S’agissant donc des outils que propose l’Etat, la SGP ne se limite plus à l’Ile de France et je veux qu’elle devienne le vrai opérateur de l’Etat en charge du déploiement des SERM. Une nouvelle gouvernance associant les collectivités, accompagnera donc le déploiement de toutes ses capacités sur l’ensemble du territoire national.
Je rappelle également que sur ce dernier point le gouvernement a annoncé la prise en charge par l’Etat de la préfiguration des SERM ; c’est d’ores et déjà un acquis majeur de la conférence qui permet d’accélérer de façon concrète le déploiement des SERM.
Au-delà, et en s’appuyant sur ce que prévoient déjà les volets mobilité des contrats de plan, les orientations financières que j’ai évoquées pourront être mises au service de cette politique d’investissement nationale, quand ce sera nécessaire.
- Enfin, sur le fret, la régénération des réseaux, ferroviaires, routiers, mais aussi fluviaux, permettra d’adapter nos infrastructures de transports aux flux croissants de marchandises.
Sur le fret ferroviaire, je défendrai un financement du plan Ulysse, grâce au panier de ressources de l’AFITF, afin d’accélérer sur le transport de marchandises décarbonées dans notre pays.
Je souhaite également que les parlementaires se saisissent de la mise en œuvre d’une contribution chargeurs, c’est-à-dire une trajectoire incitative à l’électrification des poids lourds pour les grands donneurs d’ordre.
Grâce à la mobilisation de tout l’écosystème des transports, Ambition France Transports nous permet donc de clarifier et de sécuriser le cadre financier futur des infrastructures de transports.
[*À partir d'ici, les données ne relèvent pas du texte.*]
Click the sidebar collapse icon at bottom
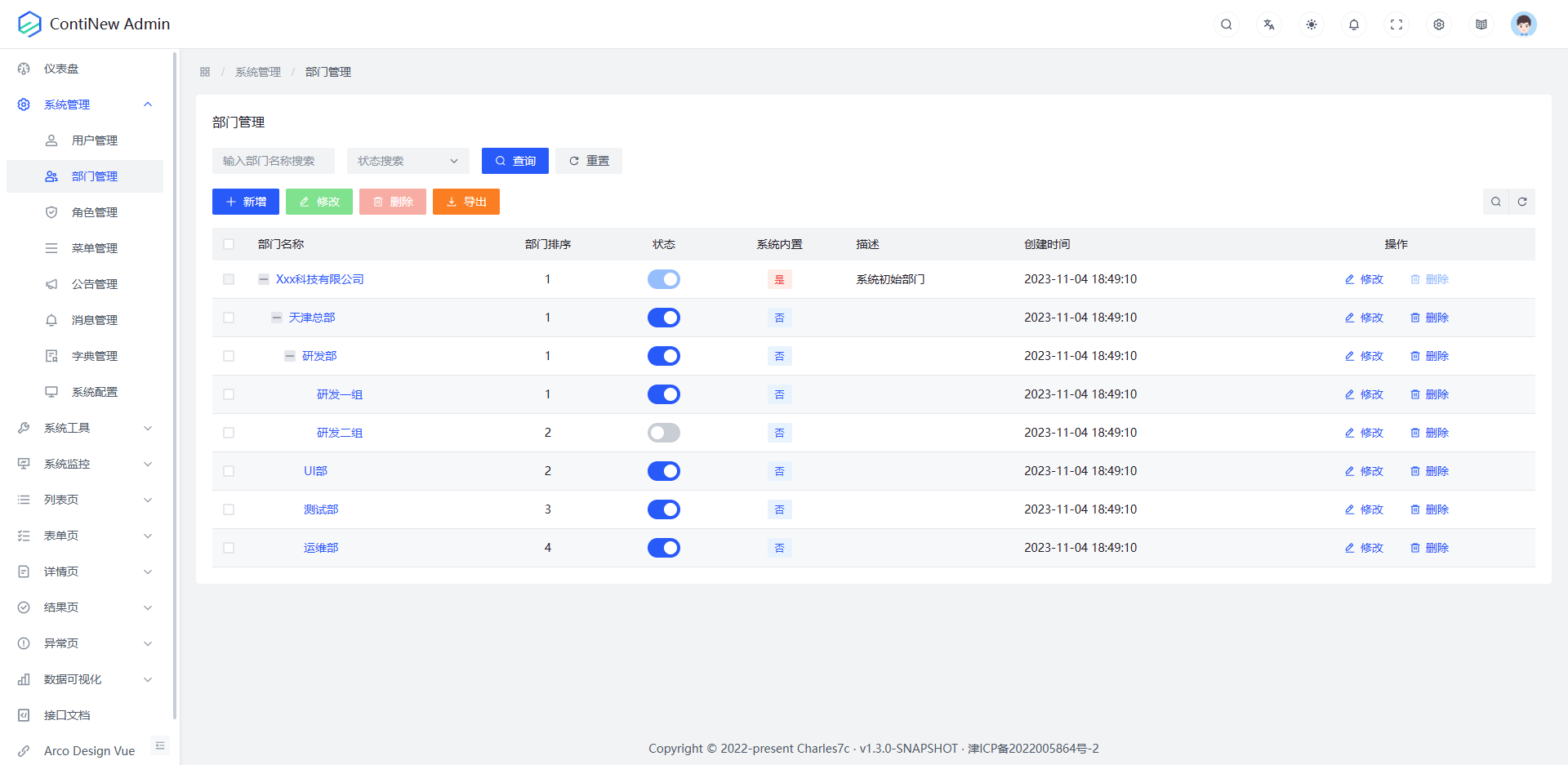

C’est une avancée majeure que je veux souligner aujourd’hui, et elle ne serait pas intervenue sans votre mobilisation collective.
Le texte de loi que nous construirons ensemble permettra donc de clarifier les grands équilibres de financement des infrastructures de transports à horizon 2032, en matière d’entretien, de régénération et de modernisation des infrastructures existantes.
Pour la mise en œuvre du premier jalon « principiel », dès les prochains mois, je souhaite que nous puissions continuer à vous mobiliser, et notamment les parlementaires membres de la conférence, pour construire cette loi cadre ensemble dans une méthode d’association inédite.
Je vous proposerai ainsi d’écrire le texte législatif ensemble, entre mon administration et vous pour présenter un travail fouillé et consensuel en décembre 2025 au Parlement.
C’est donc un nouveau défi qui nous attend à la rentrée et qui permettra de cranter dans la loi les avancées que vous avez permises.
Chers amis, je vous remercie de votre implication dans cette conférence qui nous permet de faire avancer ensemble les transports et de nous donner les moyens de nos ambitions collectives.
Je sais que j’aurais l’occasion de discuter avec certains d’entre vous car le PLF approche, pour les autres je vous souhaite un bel été.
Reposez-vous bien car la rentrée sera chargée ! Merci à tous.